Advancing TTP Analysis: Harnessing the Power of Large Language Models with Retrieval Augmented Generation
Reza Fayyazi, Rozhina Taghdimi, Shanchieh Jay Yang
TL;DR
This work investigates how Large Language Models can interpret MITRE ATT&CK TTP descriptions by comparing supervised fine-tuning of encoder-only models with retrieval-augmented generation for decoder-only models. It demonstrates that decoder-only LLMs augmented with RAG outperform encoder-only models in tactic interpretation, achieving high recall but facing precision challenges, and reveals that generic prompts can sometimes outperform highly tailored prompts. Using MITRE ATT&CK v14.1 data and FAISS-based retrieval, the study provides practical guidance on deploying context-aware LLMs for cyber threat intelligence without fine-tuning large models. The findings highlight an important recall-precision trade-off and propose directions for improving precision in RAG-enabled, generation-based cyber-ops tools.
Abstract
Tactics, Techniques, and Procedures (TTPs) outline the methods attackers use to exploit vulnerabilities.

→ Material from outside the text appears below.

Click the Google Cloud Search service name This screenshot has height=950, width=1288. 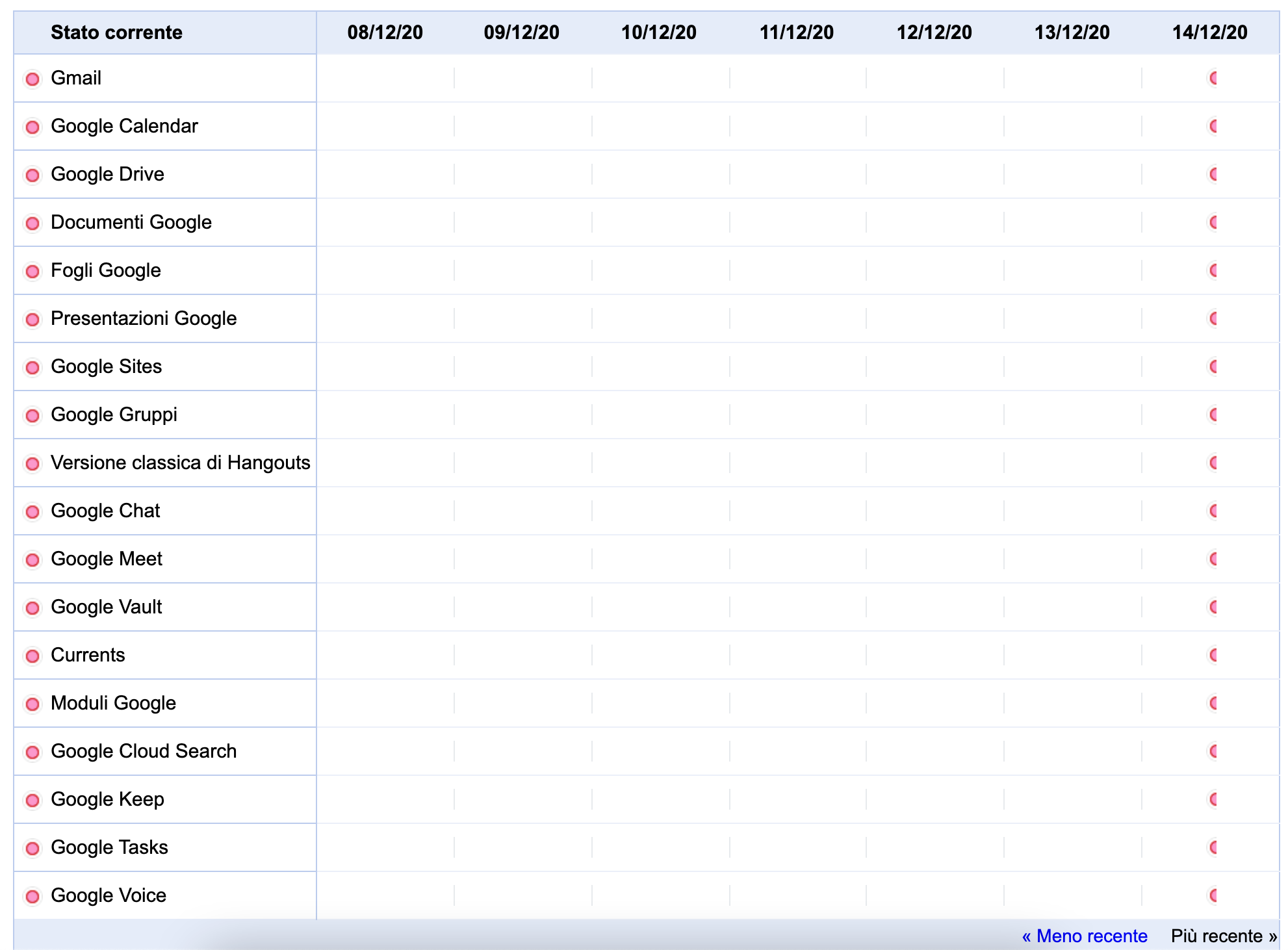pos(144,751)
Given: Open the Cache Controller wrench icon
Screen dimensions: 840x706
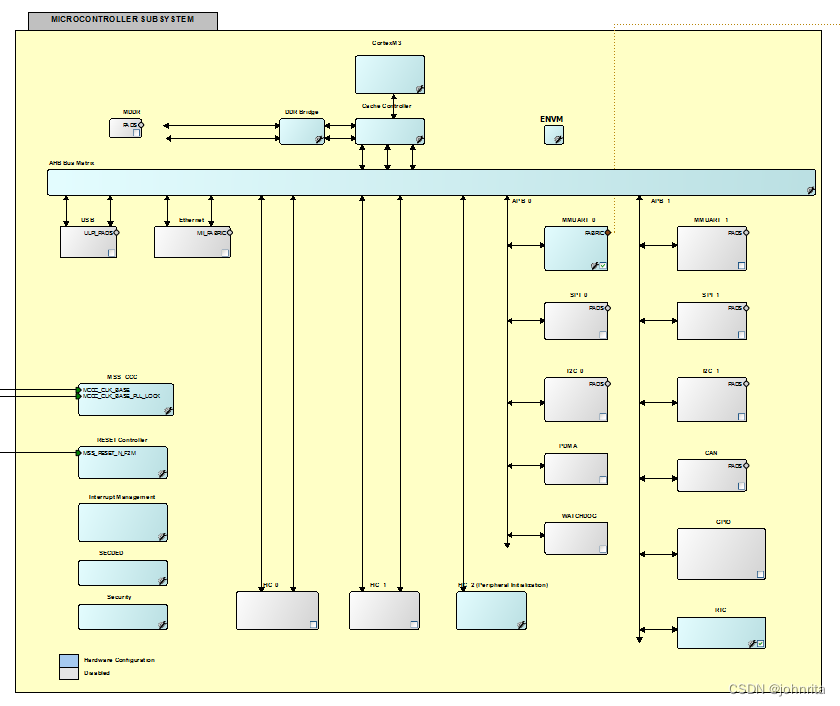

The interpretation of TTPs in the MITRE ATT&CK framework can be challenging for cybersecurity practitioners due to presumed expertise and complex dependencies. Meanwhile, advancements with Large Language Models (LLMs) have led to recent surge in studies exploring its uses in cybersecurity operations. It is, however, unclear how LLMs can be used in an efficient and proper way to provide accurate responses for critical domains such as cybersecurity. This leads us to investigate how to better use two types of LLMs: small-scale encoder-only (e.g., RoBERTa) and larger decoder-only (e.g., GPT-3.5) LLMs to comprehend and summarize TTPs with the intended purposes (i.e., tactics) of a cyberattack procedure. This work studies and compares the uses of supervised fine-tuning (SFT) of encoder-only LLMs vs. Retrieval Augmented Generation (RAG) for decoder-only LLMs (without fine-tuning). Both SFT and RAG techniques presumably enhance the LLMs with relevant contexts for each cyberattack procedure. Our studies show decoder-only LLMs with RAG achieves better performance than encoder-only models with SFT, particularly when directly relevant context is extracted by RAG. The decoder-only results could suffer low `Precision' while achieving high `Recall'. Our findings further highlight a counter-intuitive observation that more generic prompts tend to yield better predictions of cyberattack tactics than those that are more specifically tailored.